Изменить стиль страницы

– И как же?

– Больше всех хотел избавиться от братьев именно Питер. Когда вы убили Джона, это помогло ему найти способ доконать Саула. Тело Джона сперва находилось в гробу, в доме Уилкинсонов, и только на другой день его похоронили. И никто не смотрел, в каком состоянии мертвец. В результате Питеру легко удалось войти в комнату, когда братья спали, открыть гроб и отрубить Джону голову. Потом он хранил ее где-то в льду. Когда я впоследствии прикоснулся к ней, то сразу обнаружил: она промерзла, как мясо с ледника.

– И никто не знал о случившемся?

– Поскольку гроб больше не открывали – никто. Джон не был усердным прихожанином, так что обошлось без церковной церемонии. Гроб не открывали. Бывает, что родичи и друзья хотят в последний раз проститься, обычно так и делается – но не в этом случае.

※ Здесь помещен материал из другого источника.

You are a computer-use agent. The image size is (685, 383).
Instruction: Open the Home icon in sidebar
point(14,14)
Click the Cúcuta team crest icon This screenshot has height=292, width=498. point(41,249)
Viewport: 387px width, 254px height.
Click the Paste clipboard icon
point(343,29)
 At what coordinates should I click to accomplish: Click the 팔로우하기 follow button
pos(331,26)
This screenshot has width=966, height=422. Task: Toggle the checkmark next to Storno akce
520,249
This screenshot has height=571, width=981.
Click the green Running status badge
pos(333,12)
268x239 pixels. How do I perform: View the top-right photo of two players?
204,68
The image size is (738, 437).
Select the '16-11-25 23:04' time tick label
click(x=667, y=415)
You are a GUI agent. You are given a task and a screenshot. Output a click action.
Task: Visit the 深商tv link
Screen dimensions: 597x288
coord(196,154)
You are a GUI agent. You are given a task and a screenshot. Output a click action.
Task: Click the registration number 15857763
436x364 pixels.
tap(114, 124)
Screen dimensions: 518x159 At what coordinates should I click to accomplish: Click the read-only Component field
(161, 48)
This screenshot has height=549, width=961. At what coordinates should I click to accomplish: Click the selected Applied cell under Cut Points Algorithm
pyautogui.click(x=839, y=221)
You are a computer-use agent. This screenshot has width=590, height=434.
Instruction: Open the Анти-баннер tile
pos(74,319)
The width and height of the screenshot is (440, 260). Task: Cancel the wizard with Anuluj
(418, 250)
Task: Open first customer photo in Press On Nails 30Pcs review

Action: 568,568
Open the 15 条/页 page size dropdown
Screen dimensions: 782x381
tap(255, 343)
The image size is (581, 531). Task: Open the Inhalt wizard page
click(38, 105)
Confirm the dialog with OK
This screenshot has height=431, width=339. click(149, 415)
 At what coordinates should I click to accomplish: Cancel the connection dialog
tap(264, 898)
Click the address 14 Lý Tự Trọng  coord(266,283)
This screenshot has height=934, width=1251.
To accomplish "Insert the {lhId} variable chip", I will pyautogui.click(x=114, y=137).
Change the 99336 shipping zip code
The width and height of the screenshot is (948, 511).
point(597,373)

Ну а затем ночью голову подкинули в спальню Саула…

– И он сошел с ума…

– Да. Чего я не понимаю, так это зачем Питер решил отвезти меня на кладбище. Возможно, он и сам не вполне нормален. Но вряд ли он намеревался убить меня по дороге сюда. А когда мне стало ясно, что могилу не раскапывали, он это заметил и понял: игра окончена. Мне следовало быть умнее и не говорить об этом, но я настолько не сомневался, будто Питер раскопал могилу и взял оттуда голову, что, уверившись в обратном, невольно проговорился, одновременно пытаясь обдумывать другие варианты. В результате Питер сделал вид, будто испугался призраков, и сбежал. А затем подослал своего сообщника, который должен был убить меня.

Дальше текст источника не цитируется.